[[ RECORDS TO USE, beginning ]]

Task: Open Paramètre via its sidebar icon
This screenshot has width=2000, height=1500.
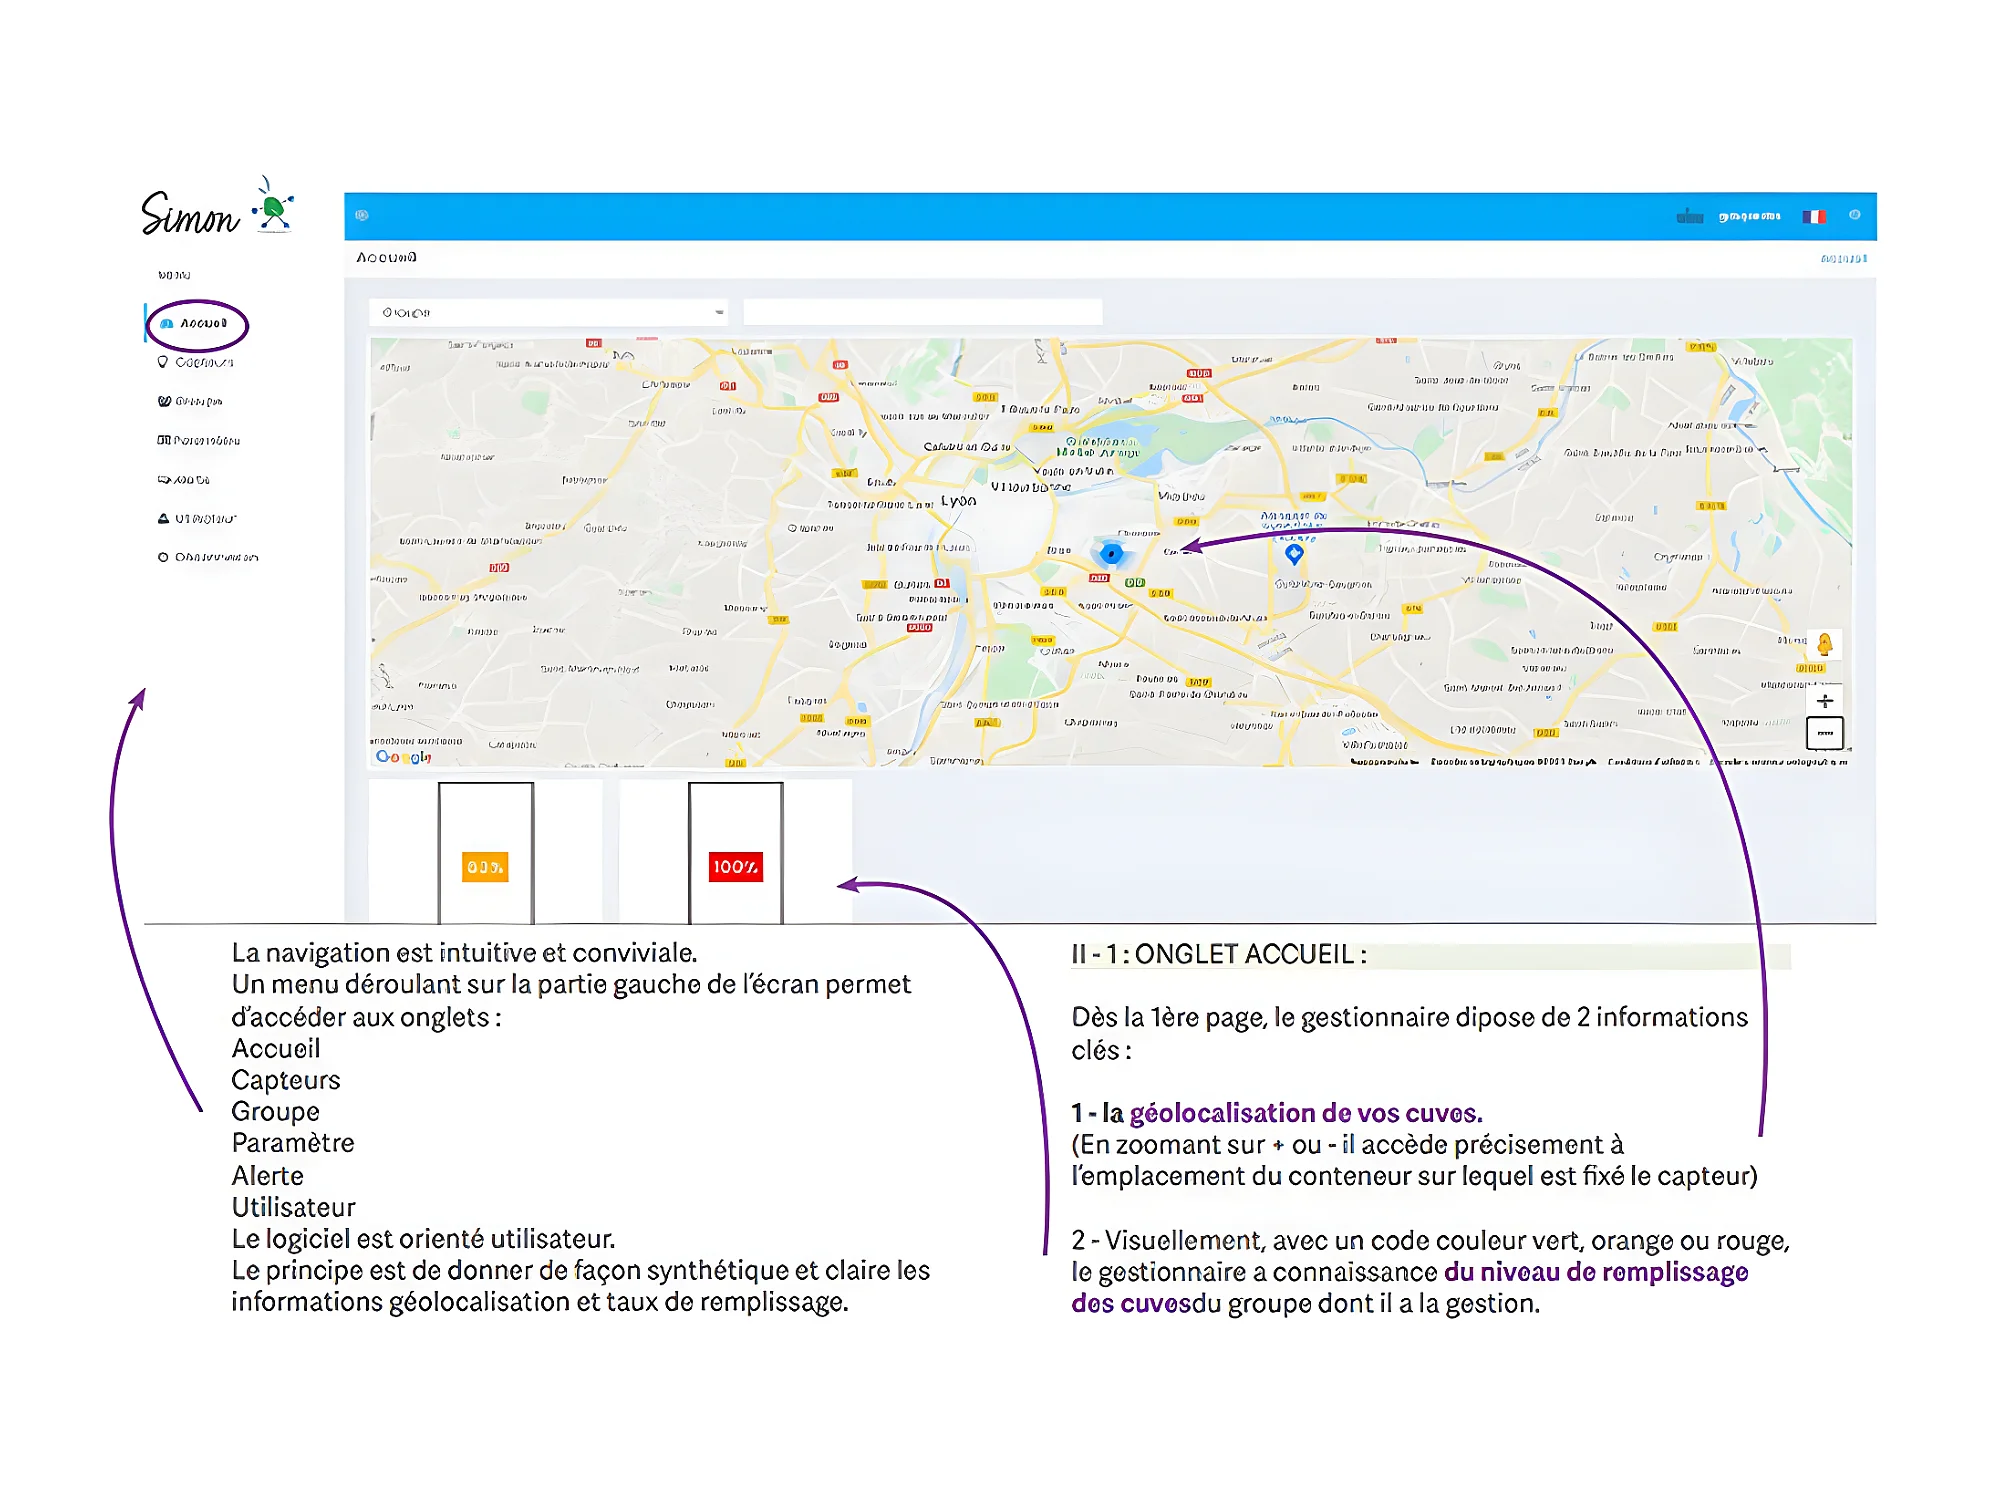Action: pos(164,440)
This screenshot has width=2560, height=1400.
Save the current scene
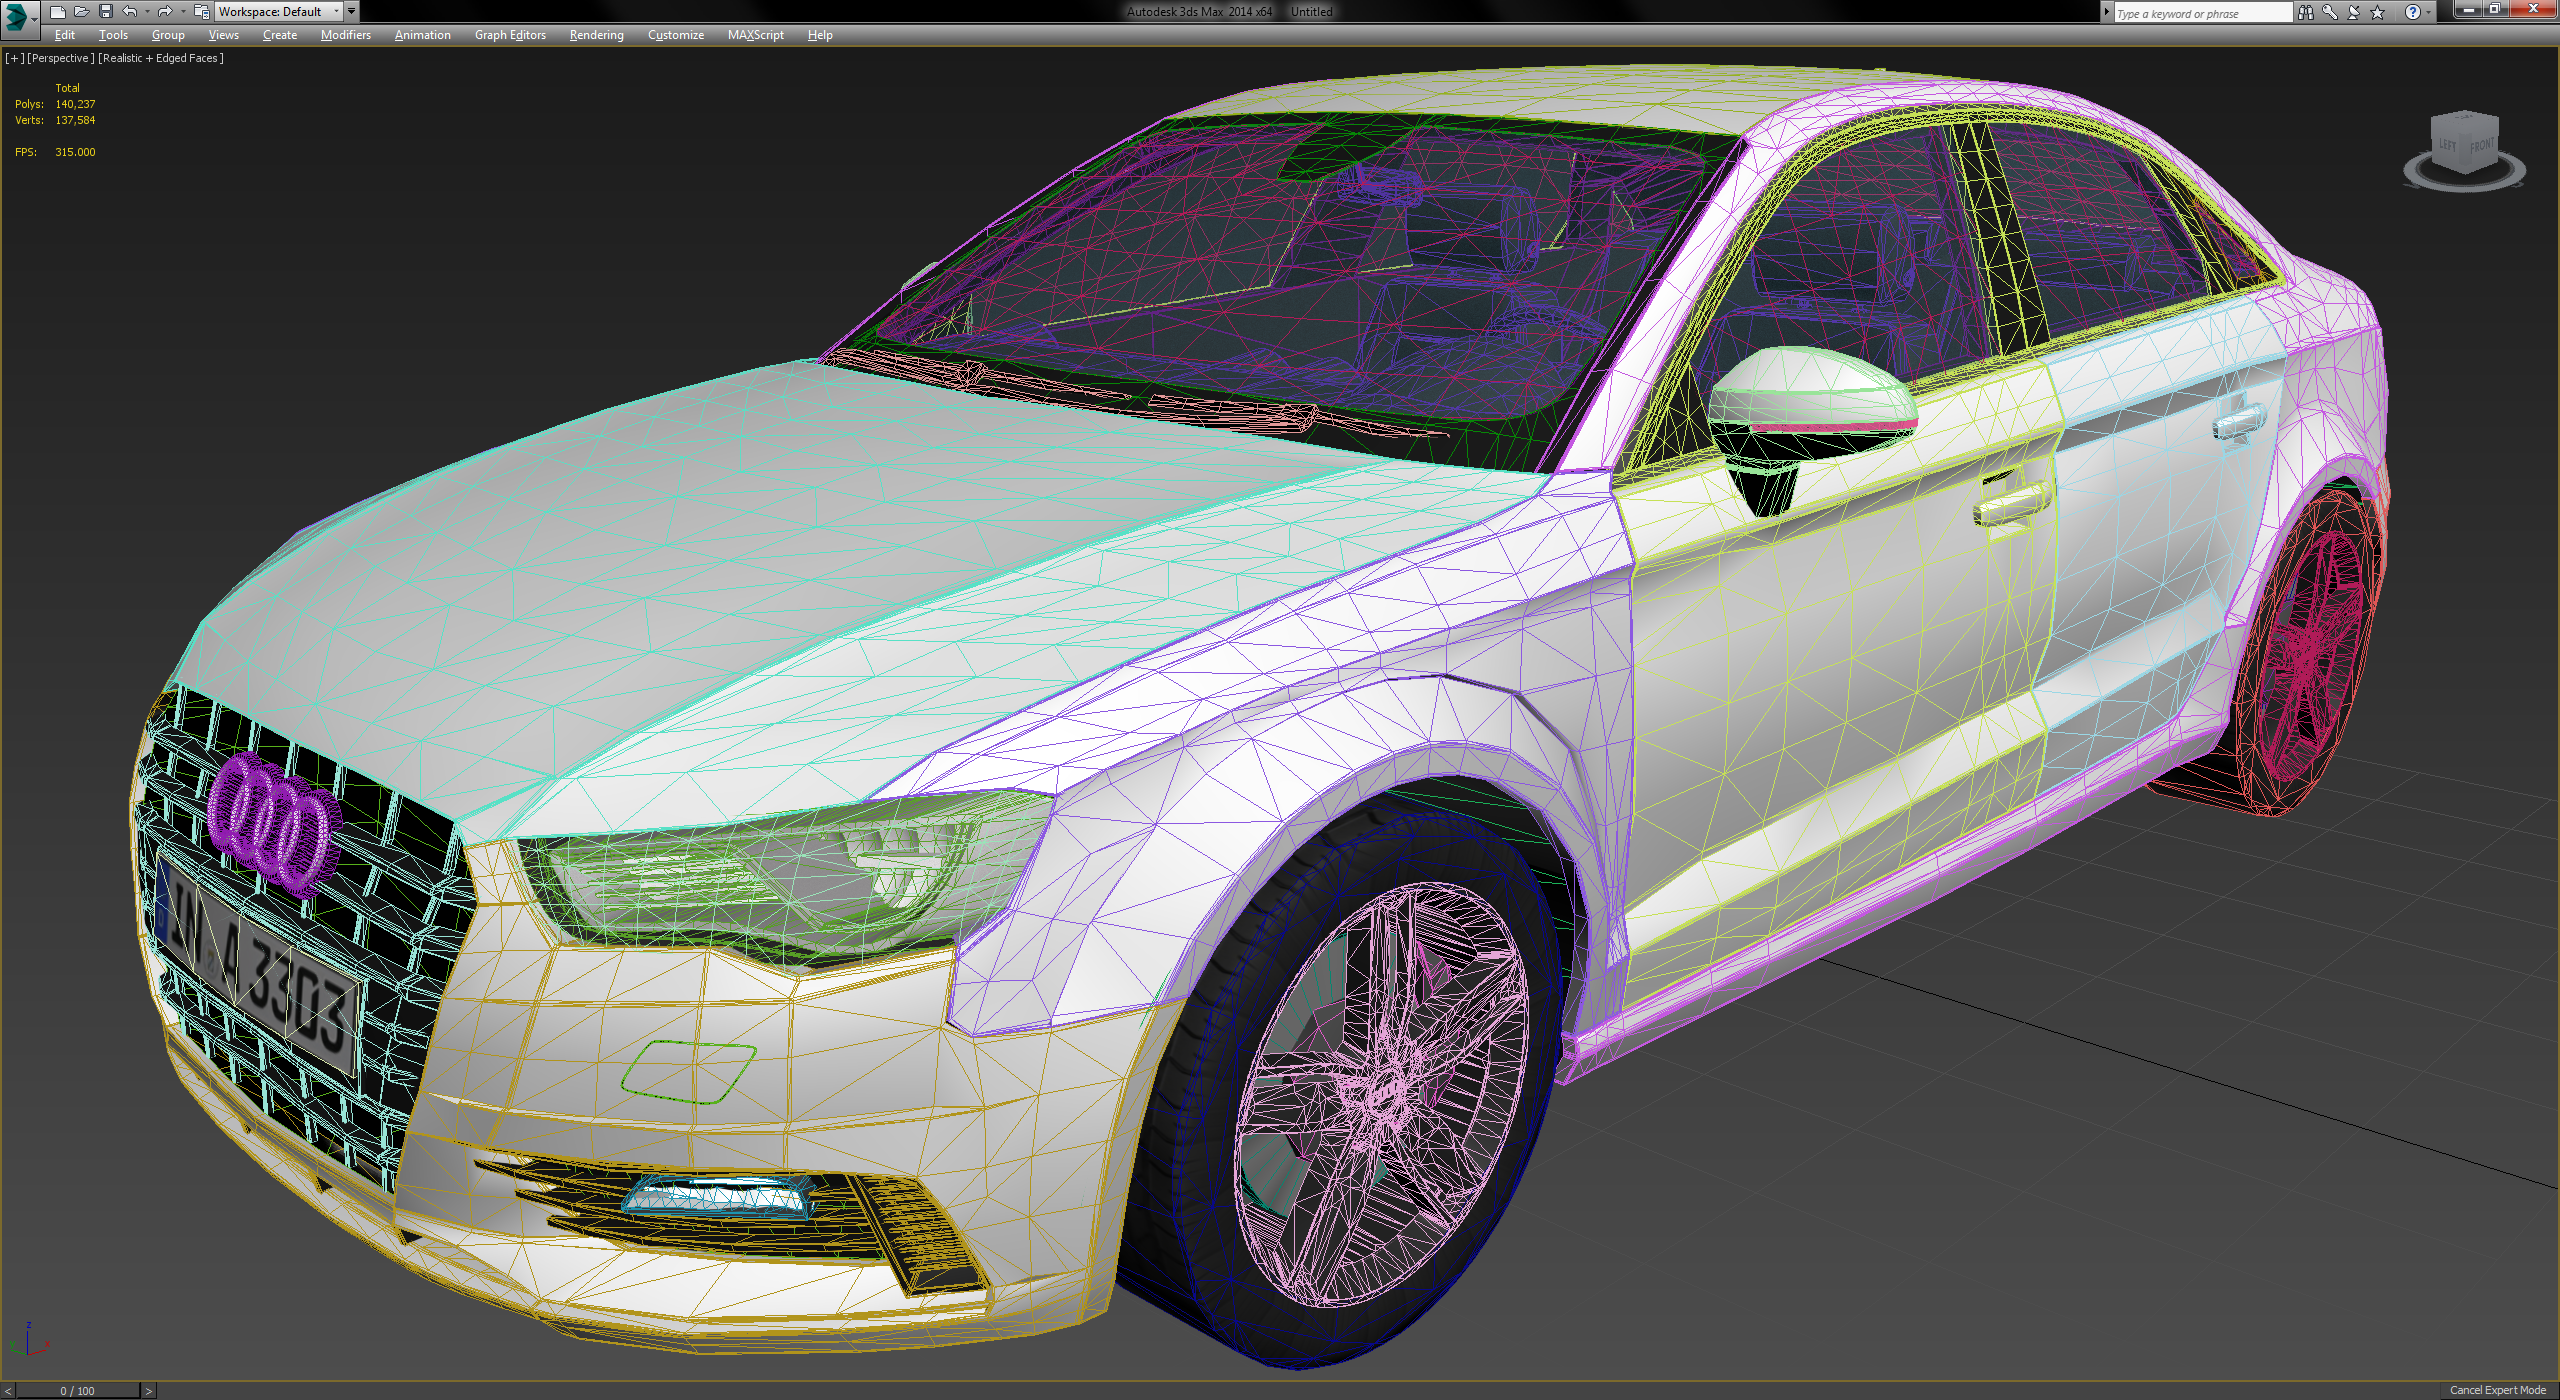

[[ RECORDS TO USE, end ]]

* EXERCISE PROMPT: Return every entry word for word, minus the pictures.

* SOLUTION FOR THIS PROBLEM:
Task: Open Paramètre via its sidebar icon
This screenshot has width=2000, height=1500.
Action: pos(164,440)
This screenshot has width=2560, height=1400.
Save the current scene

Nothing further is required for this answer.